I have one thing to say to the Jamaican (so I was told) chef who was at the helm: You must be Jamaican by flying over the island only, my friend. Not even the worst jerk stand or the worst cookshop in the island of Jamaica could have produced what I purchased. There was absolutely nothing jerk about that overcooked and burned on the outside chicken, nor its sauce. Same for the oxtail. Braised it was, tasty it was, the three broad beans within were also good but 'twas not Jah Oxtail! Sorry.

As for the rice and peas, it was undoubtedly awful and definitely not from Jamaica. I paid US$25 for these two dishes served in take-away containers. Another case of Walkerswood/Busha Browne needing to come to the rescue. Someone send this chef a Jamaican cookbook - do.

YUMMY TRINI DOUBLES

Had a great Trini roti at Indian Grill on Bay Street duly filled to the brim with delicious shrimp. Then there was my favourite of favourites - outside the post office next door to Big B Supermarket on Rendezvous Road - a stand selling Trini Doubles. By the way, a double is a small roti bake that has been fried and then filled with curried chick peas, dabbed with Trini pepper, chadon benny (wild coriander) sauce and a cucumber pickle, wrapped in clear paper for serving. One of its best attributes is trying to eat it without making a total mess of yourself. For US$1 each, a couple of these serve to fill those corners of an empty belly for little or nothing.
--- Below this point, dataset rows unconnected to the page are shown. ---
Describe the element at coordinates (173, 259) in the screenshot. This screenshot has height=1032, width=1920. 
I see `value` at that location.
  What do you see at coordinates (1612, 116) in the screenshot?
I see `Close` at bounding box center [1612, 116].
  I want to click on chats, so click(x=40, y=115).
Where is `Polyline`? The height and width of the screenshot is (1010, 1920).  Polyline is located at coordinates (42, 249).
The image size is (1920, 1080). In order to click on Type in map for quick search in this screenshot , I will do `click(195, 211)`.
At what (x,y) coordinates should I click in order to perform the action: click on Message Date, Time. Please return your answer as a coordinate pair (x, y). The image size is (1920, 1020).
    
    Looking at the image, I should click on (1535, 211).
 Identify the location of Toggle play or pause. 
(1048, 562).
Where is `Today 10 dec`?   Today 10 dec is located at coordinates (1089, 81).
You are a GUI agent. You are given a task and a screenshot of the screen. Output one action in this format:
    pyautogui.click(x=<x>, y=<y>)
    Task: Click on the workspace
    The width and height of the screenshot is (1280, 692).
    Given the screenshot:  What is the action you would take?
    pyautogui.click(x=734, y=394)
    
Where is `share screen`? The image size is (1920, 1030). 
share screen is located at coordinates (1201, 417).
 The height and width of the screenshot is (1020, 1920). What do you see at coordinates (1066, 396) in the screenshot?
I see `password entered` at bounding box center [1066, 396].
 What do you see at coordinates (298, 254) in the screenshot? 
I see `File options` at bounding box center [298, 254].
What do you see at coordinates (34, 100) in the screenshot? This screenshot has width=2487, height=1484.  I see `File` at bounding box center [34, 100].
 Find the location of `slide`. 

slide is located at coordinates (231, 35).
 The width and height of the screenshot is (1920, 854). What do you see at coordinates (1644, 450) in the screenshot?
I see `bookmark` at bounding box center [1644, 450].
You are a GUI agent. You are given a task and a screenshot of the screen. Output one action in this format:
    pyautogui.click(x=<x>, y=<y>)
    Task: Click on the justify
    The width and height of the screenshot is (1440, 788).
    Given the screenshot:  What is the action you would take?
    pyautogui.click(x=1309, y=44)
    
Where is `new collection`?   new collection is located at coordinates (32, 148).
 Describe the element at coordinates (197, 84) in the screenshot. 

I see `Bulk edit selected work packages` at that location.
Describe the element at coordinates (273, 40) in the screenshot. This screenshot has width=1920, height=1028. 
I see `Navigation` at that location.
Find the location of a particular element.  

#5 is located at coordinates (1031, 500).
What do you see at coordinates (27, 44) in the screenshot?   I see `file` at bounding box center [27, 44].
It's not a doubles from outside Brooklyn Bar in Port of Spain, the Trinidadian capital, but it's a good copy.

I had lunch at Harriet's at Cheapside Market in the city served with a welcoming smile and one hell of a pork chop with the correct amount of fat right alongside the meat, a gravy to die for, two scoops of yam coucou (mashed yam), one scoop of coucou (corn meal with ochra) and a salad - for all of US$5. So guess who is still in my good books when it comes to eating great Bajan nosh?

Oh, and by the way, the Sunday buffet at The Cove on the most enthralling side of the island, Cattlewash, is a must and continues to be great value for money with all manner of Bajan and Trini fare. The sight of the seas that join Africa to this little island and roll in with amazing force bringing with it the most delicious of winds filled with clean and invigorating ozone is alone worth the price of US$30. Try the pepperpot - a Guyanese dish adopted through some other islands made of meats cured in Casareep (the poison of which Indians used to kill their prey). Amazing stuff.

Last, but not least, I dropped in to see old friends at Tiny's Pink Star Bar & Restaurant on Baxter's Road for some finger-licking good chicken in the wee hours of one weekday morning. Some things just never change.

Barbados is now in the throes of its Jazz Festival so there's time to book and come on over for the weekend. The Farley Hill Sunday of Jazz is a positive must.

Rosemary Parkinson is frazzled and needs to return to the peace and quiet of Jamaica.